The Leadership Attitude
To understand leadership, let alone exercise it, you need the right attitude. There are a lot of bad examples of what it means to be a leader, and so to some degree everyone grows up with wrong ideas. The only solution is to discover where you might be headed in the wrong direction — because if you're going that way, you can't expect people to follow you to the right one.
Leader, Not Boss
Being a leader is a subtle thing. Because of the way institutions work, many people associate leadership with being in charge. A boss is someone who has authority over others, a power that is granted by a formal relationship within an organization. Supervisors can give orders, and if they lack leadership skills but have some luck, the people in their charge might even listen. Then again, they may not. In reality, it's almost impossible to force most people to do what they don't want to do.
That is why leadership is so powerful and necessary. Those who know how to lead don't force others to help them achieve goals. They persuade, inspire, coax — and motivate. Leaders are successful because those who follow actually want to.
Focus on a Goal
The biggest difference between a leader and a boss is motivation. What the leader wants is to achieve a goal or a set of objectives. Ego is not part of the equation; those who would follow don't feel that they make efforts for someone else's glorification.
By focusing on goals, the leader also makes it possible to track the success of the venture. With a clear agenda, the group can see if it is approaching its goals.
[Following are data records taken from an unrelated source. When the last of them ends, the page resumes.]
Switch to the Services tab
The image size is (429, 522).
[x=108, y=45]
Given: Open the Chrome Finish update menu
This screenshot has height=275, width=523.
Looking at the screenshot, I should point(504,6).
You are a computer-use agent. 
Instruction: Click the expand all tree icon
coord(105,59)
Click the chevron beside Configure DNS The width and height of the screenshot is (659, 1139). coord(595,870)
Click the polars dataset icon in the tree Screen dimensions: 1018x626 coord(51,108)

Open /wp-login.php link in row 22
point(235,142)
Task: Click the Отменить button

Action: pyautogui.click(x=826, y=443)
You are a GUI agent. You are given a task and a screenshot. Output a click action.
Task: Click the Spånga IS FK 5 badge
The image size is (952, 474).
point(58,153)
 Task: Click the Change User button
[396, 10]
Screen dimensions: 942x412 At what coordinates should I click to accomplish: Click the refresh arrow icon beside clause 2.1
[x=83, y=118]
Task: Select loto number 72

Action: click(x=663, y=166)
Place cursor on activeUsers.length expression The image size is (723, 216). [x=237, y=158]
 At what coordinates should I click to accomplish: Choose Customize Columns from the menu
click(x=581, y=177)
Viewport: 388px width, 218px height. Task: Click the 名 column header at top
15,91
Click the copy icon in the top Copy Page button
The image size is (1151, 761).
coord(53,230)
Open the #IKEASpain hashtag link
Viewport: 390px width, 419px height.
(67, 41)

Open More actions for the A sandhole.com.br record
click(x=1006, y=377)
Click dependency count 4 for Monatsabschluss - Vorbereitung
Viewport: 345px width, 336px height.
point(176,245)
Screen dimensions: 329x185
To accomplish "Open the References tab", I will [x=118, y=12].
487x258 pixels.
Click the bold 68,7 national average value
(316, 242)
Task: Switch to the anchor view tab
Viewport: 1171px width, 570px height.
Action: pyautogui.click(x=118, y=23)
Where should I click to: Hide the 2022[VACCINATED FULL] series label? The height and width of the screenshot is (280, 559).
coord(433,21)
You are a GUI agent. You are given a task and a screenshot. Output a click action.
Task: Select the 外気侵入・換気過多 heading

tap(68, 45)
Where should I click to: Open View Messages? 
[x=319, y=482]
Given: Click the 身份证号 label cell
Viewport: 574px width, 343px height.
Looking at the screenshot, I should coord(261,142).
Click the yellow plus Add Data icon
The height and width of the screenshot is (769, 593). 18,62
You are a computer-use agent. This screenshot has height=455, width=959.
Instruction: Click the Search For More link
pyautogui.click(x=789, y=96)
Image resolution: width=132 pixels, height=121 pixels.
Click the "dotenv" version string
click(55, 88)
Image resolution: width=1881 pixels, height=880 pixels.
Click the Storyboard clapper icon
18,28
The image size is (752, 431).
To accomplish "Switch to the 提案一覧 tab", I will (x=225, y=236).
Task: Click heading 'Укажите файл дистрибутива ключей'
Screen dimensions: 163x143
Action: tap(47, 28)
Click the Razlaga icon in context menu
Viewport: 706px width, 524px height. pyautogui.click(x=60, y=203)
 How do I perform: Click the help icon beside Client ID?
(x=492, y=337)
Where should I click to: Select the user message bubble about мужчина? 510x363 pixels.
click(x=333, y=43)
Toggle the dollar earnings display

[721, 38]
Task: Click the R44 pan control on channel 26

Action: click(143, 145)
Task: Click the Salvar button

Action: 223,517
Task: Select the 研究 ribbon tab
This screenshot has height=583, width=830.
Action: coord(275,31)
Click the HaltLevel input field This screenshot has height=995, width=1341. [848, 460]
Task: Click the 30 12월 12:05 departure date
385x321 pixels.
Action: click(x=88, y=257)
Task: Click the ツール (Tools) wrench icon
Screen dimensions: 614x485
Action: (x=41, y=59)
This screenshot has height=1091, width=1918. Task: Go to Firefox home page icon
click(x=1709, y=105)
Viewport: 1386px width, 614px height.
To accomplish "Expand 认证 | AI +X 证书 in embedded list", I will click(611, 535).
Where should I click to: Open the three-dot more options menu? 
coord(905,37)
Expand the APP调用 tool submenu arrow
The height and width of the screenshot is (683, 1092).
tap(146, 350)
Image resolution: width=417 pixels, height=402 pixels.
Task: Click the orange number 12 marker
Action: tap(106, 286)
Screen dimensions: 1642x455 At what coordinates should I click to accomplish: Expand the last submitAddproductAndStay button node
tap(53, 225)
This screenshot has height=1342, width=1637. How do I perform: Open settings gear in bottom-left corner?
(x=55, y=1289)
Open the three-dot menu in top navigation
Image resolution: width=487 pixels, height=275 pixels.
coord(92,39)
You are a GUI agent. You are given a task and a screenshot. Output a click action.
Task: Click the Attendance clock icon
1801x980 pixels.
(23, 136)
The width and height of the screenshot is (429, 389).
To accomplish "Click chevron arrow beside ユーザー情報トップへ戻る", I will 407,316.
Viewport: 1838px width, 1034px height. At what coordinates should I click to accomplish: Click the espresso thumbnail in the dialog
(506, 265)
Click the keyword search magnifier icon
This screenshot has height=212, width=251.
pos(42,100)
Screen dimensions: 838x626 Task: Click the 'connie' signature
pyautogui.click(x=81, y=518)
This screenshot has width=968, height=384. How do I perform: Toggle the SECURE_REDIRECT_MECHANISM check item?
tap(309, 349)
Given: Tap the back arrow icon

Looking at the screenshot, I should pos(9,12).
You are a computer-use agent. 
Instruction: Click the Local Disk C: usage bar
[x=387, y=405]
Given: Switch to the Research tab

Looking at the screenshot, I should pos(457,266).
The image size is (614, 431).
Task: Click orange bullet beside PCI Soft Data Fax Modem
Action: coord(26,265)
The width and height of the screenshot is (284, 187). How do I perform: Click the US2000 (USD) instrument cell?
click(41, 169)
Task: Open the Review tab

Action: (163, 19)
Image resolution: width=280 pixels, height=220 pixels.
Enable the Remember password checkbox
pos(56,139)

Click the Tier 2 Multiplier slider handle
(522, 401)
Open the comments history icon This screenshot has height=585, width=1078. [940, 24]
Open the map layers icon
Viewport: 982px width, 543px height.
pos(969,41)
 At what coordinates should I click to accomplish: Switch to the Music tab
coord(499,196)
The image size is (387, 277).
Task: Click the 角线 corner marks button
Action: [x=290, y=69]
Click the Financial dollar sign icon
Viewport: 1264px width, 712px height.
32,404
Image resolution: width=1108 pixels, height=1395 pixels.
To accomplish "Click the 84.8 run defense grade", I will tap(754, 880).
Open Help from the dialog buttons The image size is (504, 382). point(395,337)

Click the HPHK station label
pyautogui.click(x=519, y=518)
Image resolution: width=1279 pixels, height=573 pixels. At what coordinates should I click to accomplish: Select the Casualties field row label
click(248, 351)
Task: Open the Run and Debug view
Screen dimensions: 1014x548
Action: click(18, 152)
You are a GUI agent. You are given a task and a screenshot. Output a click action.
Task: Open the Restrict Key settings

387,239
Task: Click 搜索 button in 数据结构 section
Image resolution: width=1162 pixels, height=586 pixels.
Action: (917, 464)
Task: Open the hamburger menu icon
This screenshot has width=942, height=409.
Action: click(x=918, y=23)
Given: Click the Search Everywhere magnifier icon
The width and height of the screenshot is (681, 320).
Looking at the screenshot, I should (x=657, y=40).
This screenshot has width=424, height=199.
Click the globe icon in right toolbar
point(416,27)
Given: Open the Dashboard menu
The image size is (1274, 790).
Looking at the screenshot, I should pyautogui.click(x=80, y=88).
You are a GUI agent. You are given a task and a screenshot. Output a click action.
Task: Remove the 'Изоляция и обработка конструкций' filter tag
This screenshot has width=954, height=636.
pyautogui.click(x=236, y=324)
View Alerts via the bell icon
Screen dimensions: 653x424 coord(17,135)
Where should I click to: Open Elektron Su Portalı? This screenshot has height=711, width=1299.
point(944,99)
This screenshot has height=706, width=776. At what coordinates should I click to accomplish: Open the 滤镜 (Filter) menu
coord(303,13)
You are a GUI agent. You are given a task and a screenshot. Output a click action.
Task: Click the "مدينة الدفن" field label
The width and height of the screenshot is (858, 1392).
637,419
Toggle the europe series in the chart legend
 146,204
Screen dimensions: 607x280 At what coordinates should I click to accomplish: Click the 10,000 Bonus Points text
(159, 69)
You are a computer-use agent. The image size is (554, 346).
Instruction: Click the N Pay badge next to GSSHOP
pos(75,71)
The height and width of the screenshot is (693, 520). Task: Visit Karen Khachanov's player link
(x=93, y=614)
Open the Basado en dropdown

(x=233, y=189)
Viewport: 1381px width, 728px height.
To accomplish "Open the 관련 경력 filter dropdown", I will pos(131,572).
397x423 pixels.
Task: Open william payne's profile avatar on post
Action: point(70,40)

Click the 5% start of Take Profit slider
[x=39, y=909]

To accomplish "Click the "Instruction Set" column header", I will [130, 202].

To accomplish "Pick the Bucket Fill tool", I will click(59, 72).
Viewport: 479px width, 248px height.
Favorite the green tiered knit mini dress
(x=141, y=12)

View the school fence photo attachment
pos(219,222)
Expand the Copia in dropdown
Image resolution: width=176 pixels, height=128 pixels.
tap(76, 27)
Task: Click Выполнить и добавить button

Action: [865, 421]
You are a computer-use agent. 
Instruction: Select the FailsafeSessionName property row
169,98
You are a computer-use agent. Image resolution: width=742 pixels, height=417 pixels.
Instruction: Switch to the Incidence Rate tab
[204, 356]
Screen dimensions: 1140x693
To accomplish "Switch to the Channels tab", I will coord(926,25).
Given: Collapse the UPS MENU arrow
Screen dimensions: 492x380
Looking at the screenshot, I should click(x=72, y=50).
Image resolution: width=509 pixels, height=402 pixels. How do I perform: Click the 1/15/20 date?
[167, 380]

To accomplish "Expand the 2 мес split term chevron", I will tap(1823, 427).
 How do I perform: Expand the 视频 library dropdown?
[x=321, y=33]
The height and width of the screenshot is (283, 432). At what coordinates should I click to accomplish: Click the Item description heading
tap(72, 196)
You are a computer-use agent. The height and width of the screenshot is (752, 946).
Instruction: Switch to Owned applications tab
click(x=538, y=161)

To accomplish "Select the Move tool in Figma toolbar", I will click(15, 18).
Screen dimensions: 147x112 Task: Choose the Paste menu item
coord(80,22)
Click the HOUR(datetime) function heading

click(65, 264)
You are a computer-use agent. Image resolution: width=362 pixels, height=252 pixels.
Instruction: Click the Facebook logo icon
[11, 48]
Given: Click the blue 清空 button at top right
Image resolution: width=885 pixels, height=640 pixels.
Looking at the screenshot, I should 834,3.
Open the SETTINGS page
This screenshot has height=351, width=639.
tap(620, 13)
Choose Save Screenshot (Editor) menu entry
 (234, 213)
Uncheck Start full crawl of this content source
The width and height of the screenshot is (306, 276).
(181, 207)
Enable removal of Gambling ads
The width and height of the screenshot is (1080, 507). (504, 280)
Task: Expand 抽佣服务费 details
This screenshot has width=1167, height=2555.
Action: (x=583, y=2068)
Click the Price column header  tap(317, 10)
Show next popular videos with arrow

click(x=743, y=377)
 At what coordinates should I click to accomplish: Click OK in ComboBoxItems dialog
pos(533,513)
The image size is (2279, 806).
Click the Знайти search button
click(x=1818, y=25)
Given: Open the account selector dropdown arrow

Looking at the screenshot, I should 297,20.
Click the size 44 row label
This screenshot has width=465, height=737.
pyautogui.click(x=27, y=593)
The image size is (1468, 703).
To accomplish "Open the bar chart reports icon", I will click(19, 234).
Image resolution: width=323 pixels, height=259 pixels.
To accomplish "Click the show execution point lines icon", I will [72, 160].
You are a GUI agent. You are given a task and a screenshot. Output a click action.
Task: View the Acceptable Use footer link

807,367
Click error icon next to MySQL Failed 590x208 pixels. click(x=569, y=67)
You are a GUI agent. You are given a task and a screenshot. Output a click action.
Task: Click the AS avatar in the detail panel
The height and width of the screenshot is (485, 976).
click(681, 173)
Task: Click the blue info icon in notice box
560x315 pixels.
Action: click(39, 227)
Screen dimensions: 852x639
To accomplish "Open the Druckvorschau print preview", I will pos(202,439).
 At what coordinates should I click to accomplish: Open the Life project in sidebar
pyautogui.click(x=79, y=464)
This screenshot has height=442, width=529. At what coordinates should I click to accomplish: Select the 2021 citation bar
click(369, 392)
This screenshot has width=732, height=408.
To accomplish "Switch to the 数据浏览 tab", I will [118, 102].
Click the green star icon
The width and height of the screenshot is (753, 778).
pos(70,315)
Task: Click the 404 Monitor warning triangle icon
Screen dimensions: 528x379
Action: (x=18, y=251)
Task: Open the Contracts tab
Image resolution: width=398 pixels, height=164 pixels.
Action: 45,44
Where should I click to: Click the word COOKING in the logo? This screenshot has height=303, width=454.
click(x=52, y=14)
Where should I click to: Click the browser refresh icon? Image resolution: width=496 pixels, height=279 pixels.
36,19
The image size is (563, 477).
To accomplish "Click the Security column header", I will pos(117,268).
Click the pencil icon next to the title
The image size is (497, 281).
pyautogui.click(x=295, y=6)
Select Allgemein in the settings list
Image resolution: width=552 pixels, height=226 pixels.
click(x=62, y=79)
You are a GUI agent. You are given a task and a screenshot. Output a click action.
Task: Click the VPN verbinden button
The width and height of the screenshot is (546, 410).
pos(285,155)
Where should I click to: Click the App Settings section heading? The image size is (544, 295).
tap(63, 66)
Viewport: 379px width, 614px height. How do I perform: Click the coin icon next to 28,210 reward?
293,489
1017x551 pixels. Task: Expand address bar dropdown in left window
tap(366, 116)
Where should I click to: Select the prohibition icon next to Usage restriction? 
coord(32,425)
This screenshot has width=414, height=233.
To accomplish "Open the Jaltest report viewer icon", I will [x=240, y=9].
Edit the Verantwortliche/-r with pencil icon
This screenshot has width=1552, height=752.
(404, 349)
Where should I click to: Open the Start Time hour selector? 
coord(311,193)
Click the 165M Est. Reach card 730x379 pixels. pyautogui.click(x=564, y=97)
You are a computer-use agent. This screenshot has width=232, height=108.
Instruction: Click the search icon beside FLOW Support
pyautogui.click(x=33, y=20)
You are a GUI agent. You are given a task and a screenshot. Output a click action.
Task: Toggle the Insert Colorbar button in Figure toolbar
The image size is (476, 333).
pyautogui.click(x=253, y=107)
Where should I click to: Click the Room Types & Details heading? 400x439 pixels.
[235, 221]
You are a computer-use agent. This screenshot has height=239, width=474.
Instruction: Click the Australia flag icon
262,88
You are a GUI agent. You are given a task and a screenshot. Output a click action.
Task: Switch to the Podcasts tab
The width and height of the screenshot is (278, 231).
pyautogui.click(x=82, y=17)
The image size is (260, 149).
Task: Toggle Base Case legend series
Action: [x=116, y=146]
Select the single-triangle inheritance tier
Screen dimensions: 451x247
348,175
Giving Yourself Permission
For similar reasons, being persuasive, popular, or charismatic isn't the same as being a leader — and a good thing, too. Few people have that sort of animal magnetism, and yet many who don't still want and need the ability to lead, no matter where they find themselves.
When you understand that a leader isn't the same as a boss, you also start to free yourself from a debilitating attitude. When only the boss is allowed to lead, what does every other person in an organization or society do? They wait for something to happen, for the boss to decide. While waiting, they accomplish nothing toward that common goal.
But when you know that anyone at any level can lead, you've given yourself permission. No longer do you have to wait, frustrated and angry that nothing happens. By taking responsibility for a goal, leaders also take charge in their own lives. In the process of helping a group strive toward a common goal, leaders actually do become bosses — of themselves.